THE DATA Start Marker

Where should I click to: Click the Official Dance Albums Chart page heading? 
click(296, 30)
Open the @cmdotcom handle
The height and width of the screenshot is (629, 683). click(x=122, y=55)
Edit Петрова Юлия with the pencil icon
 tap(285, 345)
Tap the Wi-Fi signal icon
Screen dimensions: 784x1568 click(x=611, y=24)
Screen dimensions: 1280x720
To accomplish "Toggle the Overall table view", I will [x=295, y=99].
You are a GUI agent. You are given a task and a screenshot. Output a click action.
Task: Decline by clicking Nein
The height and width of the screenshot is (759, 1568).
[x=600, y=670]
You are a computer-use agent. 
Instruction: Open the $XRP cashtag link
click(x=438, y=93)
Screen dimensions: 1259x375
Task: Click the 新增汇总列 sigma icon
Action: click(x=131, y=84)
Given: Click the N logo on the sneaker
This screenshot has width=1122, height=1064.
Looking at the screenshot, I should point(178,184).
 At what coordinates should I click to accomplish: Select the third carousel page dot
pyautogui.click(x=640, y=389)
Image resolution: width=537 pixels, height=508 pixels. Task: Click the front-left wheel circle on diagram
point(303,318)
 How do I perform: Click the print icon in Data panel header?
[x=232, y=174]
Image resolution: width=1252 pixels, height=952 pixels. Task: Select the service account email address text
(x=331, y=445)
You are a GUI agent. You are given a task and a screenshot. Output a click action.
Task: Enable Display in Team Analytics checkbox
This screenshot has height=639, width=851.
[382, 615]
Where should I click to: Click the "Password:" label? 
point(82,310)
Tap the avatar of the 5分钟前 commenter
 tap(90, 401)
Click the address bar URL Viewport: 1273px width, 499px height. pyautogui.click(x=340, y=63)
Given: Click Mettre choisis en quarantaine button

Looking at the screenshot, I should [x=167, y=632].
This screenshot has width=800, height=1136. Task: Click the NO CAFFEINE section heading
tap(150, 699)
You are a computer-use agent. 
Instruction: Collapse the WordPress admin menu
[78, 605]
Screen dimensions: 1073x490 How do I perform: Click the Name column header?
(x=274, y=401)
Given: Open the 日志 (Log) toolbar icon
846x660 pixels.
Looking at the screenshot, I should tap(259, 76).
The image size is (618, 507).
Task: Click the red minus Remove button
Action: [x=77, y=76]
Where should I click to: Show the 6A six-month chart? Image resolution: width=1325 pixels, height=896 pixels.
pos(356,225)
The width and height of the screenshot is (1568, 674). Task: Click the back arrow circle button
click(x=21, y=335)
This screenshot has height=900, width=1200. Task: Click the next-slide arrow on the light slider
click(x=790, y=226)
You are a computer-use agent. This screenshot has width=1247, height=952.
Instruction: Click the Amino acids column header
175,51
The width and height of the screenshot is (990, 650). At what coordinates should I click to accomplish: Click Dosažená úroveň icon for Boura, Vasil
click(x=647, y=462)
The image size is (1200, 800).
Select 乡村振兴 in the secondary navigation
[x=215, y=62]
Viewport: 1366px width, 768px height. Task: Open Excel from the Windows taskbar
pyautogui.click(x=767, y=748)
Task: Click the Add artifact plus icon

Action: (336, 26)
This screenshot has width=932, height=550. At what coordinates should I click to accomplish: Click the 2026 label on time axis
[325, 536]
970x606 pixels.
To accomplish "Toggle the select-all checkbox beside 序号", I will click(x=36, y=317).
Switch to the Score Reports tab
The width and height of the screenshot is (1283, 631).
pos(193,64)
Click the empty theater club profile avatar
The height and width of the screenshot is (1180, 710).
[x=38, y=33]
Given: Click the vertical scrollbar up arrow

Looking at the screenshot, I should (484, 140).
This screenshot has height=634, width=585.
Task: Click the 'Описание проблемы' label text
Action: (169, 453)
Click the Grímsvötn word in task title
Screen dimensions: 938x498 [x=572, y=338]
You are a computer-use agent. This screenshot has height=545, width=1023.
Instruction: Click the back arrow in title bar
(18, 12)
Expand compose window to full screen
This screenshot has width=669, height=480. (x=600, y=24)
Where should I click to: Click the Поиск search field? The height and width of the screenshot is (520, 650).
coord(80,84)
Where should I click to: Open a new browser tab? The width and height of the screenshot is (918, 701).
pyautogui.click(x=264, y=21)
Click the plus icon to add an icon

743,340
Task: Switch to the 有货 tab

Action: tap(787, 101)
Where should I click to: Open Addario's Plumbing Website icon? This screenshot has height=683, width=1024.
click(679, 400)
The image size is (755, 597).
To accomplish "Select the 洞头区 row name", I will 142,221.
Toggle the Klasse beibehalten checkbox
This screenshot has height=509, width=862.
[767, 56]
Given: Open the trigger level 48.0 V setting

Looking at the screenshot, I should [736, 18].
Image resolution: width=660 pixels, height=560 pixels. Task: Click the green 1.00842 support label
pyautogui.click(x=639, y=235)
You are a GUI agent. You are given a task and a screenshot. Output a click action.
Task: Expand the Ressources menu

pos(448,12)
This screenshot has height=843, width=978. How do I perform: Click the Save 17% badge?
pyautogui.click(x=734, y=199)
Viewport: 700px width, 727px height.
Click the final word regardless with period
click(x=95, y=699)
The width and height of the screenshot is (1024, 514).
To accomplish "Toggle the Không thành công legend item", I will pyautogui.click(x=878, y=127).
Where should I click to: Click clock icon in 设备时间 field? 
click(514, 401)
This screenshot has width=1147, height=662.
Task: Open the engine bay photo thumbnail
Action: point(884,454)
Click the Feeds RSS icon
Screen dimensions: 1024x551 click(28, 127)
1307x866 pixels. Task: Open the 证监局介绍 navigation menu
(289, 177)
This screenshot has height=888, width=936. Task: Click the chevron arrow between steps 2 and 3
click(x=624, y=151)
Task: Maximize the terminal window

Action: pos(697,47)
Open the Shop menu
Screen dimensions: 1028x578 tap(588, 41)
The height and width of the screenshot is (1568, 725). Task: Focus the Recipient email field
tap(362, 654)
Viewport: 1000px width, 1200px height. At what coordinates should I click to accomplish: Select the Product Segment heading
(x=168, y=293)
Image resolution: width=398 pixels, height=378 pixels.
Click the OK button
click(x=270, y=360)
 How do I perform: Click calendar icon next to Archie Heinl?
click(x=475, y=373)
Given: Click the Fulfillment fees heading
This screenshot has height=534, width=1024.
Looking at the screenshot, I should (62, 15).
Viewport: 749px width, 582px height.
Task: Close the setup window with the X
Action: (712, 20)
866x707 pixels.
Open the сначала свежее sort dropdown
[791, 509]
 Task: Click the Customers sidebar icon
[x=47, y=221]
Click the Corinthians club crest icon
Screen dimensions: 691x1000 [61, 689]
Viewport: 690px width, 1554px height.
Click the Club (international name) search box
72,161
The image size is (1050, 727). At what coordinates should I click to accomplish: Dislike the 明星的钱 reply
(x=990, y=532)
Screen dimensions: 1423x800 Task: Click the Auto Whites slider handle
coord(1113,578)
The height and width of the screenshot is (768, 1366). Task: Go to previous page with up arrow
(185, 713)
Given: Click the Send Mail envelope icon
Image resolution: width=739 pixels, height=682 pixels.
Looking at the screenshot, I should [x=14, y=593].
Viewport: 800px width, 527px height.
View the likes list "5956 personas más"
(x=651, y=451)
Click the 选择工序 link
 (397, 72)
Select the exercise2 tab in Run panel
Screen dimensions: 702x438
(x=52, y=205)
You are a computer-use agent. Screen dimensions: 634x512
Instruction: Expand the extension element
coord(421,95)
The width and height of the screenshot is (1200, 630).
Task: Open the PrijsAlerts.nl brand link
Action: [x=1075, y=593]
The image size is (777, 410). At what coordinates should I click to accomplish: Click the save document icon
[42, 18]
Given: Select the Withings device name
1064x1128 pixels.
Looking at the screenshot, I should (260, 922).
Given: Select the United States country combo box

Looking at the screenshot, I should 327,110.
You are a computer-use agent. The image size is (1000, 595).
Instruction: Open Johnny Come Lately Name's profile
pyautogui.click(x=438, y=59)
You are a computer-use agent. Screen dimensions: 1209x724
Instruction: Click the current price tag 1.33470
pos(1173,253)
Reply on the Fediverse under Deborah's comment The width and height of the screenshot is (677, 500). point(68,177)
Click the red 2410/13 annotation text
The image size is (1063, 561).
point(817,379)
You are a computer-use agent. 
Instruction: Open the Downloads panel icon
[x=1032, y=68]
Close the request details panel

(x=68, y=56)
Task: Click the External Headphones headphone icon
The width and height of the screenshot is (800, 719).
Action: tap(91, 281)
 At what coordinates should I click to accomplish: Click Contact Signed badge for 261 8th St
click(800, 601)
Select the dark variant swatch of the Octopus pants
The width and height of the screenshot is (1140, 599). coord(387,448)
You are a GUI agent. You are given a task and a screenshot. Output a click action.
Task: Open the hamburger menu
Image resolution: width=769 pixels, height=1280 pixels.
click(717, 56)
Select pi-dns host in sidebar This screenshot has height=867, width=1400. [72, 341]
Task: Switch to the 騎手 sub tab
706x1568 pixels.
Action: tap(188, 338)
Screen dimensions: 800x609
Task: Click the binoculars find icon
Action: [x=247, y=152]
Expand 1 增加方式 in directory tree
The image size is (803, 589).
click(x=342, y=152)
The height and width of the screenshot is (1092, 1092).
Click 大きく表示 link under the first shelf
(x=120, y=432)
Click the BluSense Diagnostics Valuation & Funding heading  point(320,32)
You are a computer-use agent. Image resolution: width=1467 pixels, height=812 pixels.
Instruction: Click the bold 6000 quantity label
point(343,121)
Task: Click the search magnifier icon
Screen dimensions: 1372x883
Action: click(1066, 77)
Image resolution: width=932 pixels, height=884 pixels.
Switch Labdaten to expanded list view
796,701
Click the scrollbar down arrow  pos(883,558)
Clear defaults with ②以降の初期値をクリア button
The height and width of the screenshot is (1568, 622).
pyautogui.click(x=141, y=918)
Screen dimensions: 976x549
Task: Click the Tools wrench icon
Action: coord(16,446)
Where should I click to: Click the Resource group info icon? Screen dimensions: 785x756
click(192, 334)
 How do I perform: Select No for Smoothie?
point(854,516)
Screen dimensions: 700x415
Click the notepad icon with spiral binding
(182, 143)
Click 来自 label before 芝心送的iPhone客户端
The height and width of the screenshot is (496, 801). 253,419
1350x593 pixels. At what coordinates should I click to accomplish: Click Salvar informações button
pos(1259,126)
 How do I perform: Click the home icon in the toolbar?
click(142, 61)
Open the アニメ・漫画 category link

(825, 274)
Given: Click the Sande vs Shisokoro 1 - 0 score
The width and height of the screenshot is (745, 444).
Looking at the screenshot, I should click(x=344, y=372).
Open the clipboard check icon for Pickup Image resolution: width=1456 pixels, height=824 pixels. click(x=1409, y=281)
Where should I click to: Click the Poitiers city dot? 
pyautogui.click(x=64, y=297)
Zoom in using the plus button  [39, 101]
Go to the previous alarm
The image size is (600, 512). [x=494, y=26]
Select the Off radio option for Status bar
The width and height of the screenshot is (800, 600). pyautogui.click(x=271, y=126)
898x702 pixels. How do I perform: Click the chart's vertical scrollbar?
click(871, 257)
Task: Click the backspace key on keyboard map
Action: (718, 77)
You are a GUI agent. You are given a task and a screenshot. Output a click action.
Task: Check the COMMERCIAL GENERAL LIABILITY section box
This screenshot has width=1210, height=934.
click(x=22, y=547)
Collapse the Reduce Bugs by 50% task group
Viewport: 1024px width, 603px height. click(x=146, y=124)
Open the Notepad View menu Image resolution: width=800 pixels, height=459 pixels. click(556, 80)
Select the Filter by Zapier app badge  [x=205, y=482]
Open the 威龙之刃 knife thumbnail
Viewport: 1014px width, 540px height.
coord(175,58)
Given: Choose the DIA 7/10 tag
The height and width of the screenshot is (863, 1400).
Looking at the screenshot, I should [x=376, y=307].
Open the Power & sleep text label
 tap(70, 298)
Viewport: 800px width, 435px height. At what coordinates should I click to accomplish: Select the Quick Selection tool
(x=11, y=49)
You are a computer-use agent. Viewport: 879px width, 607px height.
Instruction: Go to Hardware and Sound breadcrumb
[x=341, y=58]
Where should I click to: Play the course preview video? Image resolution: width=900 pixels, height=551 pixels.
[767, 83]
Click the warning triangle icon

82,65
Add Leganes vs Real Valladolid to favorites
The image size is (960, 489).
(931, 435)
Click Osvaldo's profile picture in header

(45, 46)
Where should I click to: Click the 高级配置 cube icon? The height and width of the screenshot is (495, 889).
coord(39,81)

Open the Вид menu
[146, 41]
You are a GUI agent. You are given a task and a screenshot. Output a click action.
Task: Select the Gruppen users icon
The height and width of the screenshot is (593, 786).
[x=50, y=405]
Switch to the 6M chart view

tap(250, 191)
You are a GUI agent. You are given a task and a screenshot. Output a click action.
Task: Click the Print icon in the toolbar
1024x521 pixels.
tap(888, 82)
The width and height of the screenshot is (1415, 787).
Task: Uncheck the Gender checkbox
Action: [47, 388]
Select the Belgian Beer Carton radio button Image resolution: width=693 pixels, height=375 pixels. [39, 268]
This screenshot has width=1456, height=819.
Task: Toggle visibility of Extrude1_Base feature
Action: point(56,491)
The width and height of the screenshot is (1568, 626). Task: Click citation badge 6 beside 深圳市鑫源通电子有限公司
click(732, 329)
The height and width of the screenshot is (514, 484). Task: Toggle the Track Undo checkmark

THE DATA End Marker

■ **EXERCISE BRIEF**
Word for word, restate the data above from its first line down to and including the line with "Given: Open the 日志 (Log) toolbar icon".

■ **EXERCISE OUTPUT**
Where should I click to: Click the Official Dance Albums Chart page heading? 
click(296, 30)
Open the @cmdotcom handle
The height and width of the screenshot is (629, 683). click(x=122, y=55)
Edit Петрова Юлия with the pencil icon
 tap(285, 345)
Tap the Wi-Fi signal icon
Screen dimensions: 784x1568 click(x=611, y=24)
Screen dimensions: 1280x720
To accomplish "Toggle the Overall table view", I will [x=295, y=99].
You are a GUI agent. You are given a task and a screenshot. Output a click action.
Task: Decline by clicking Nein
The height and width of the screenshot is (759, 1568).
[x=600, y=670]
You are a computer-use agent. 
Instruction: Open the $XRP cashtag link
click(x=438, y=93)
Screen dimensions: 1259x375
Task: Click the 新增汇总列 sigma icon
Action: click(x=131, y=84)
Given: Click the N logo on the sneaker
This screenshot has width=1122, height=1064.
Looking at the screenshot, I should point(178,184).
 At what coordinates should I click to accomplish: Select the third carousel page dot
pyautogui.click(x=640, y=389)
Image resolution: width=537 pixels, height=508 pixels. Task: Click the front-left wheel circle on diagram
point(303,318)
 How do I perform: Click the print icon in Data panel header?
[x=232, y=174]
Image resolution: width=1252 pixels, height=952 pixels. Task: Select the service account email address text
(x=331, y=445)
You are a GUI agent. You are given a task and a screenshot. Output a click action.
Task: Enable Display in Team Analytics checkbox
This screenshot has height=639, width=851.
[382, 615]
Where should I click to: Click the "Password:" label? 
point(82,310)
Tap the avatar of the 5分钟前 commenter
 tap(90, 401)
Click the address bar URL Viewport: 1273px width, 499px height. pyautogui.click(x=340, y=63)
Given: Click Mettre choisis en quarantaine button

Looking at the screenshot, I should [x=167, y=632].
This screenshot has width=800, height=1136. Task: Click the NO CAFFEINE section heading
tap(150, 699)
You are a computer-use agent. 
Instruction: Collapse the WordPress admin menu
[78, 605]
Screen dimensions: 1073x490 How do I perform: Click the Name column header?
(x=274, y=401)
Given: Open the 日志 (Log) toolbar icon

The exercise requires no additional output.